Be Repetitively Affirmative

If someone were to come up to me in the street and ask me what makes Unix so damn cool, I’d point them to the yes command. Here’s its man page (OS X version):

YES(1)

NAME
    yes -- be repetitively affirmative

SYNOPSIS
    yes [expletive]

DESCRIPTION
    yes outputs expletive, or, by default, 'y', forever.

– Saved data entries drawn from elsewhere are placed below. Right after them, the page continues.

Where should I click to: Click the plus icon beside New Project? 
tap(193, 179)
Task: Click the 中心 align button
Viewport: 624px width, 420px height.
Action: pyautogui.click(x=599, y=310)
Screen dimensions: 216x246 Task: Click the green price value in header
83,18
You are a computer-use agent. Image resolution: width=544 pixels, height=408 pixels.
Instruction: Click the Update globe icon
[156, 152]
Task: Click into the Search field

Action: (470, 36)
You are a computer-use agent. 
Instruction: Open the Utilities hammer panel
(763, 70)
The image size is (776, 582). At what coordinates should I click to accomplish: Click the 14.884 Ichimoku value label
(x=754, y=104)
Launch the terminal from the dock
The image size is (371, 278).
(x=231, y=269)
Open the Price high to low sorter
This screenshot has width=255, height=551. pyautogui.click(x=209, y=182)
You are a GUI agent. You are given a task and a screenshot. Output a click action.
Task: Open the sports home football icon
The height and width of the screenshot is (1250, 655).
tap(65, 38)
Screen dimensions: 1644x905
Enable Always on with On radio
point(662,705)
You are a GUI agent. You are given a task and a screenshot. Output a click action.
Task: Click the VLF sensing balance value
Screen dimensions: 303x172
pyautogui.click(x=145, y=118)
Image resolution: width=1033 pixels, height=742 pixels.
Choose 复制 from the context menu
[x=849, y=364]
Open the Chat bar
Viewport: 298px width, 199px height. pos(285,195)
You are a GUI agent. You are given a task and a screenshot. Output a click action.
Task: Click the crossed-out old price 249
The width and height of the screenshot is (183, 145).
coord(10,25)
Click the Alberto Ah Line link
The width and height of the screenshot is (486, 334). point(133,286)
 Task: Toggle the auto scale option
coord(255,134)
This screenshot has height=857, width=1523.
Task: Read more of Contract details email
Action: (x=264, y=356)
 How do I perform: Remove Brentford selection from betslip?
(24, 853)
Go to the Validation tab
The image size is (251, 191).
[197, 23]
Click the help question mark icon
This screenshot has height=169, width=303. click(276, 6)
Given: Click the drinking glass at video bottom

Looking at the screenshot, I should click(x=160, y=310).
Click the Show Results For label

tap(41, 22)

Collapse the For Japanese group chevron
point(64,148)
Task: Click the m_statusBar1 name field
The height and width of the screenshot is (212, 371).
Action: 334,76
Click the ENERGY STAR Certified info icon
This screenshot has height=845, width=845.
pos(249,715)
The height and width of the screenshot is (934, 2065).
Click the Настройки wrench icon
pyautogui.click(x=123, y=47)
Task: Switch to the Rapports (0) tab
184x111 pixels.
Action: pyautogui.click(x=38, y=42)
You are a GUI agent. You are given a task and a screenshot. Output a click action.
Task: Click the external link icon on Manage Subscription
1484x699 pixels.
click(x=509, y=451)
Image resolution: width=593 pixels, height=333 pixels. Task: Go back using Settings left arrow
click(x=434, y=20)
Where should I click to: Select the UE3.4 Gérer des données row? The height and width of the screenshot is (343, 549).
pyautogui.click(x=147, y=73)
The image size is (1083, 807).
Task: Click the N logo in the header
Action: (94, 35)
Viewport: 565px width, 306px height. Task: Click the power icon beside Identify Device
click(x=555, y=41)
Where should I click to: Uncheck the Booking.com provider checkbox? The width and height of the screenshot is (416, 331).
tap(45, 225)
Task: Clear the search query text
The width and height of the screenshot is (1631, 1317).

That’s right: the only purpose of this thing is to spit out the letter y, over and over again. Try it. Find a Unix prompt somewhere and type yes. You’ll get this:

y  
y  
y  
y  
y  
y  
...

… ad infinitum, until you stop the process. If you type yes no, you’ll get this:

no  
no  
no
no  
no
...  

There’s something beautifully zen about the pointlessness of yes1, and something sublimely perverse in the documentation’s insistence that the optional argument be an expletive — not a word, or a phrase, or a thing-that-must-be-repeated-for-no-apparent-reason. No. Specifically, an expletive. The only thing that would make this command more awesome is if it actually enforced this restriction:

$ yes flowers  
yes: Invalid expletive

$ yes rainbows  
yes: Invalid expletive 

$ yes puppies  
yes: Stop wasting my time, asshole

$ yes poopy  
yes: Insufficient expletive

$ yes cacapoopydoodoo  
yes: Infantile expletive

$ yes crap  
yes: Closer, but no

$ yes fuck
yes: Yawn. How pedestrian.

$ yes George W Bush
George W Bush
George W Bush
George W Bush
George W Bush
George W Bush
George W Bush
...

If I were a computer science teacher, my first programming assignment would be to implement yes in Java, just to impress on my students how arbitrary and pointless life can be when left to its own devices. If I’m feeling particularly nasty, I wouldn’t let them use loops or recursion.

I feel an evil laugh coming on.


  1. Well, there is some point to it, I suppose. You can use it to stress your processor for performance tests. Also, as Matt points out in comments, you can use it to feed input to certain utilities that don’t implement ‘yes/no to all’ options. Still. 

1 comment so far ↓

#1 Matt Stocum on 12.02.07 at 10:27 am

I’ve actually had to use yes a few times. It essentially allows you to implement “Yes to all” or “No to all” or “George W Bush to all” for command line programs that aren’t kind enough to provide you with command line options that do the same.

There really is a zen-like coolness about yes though.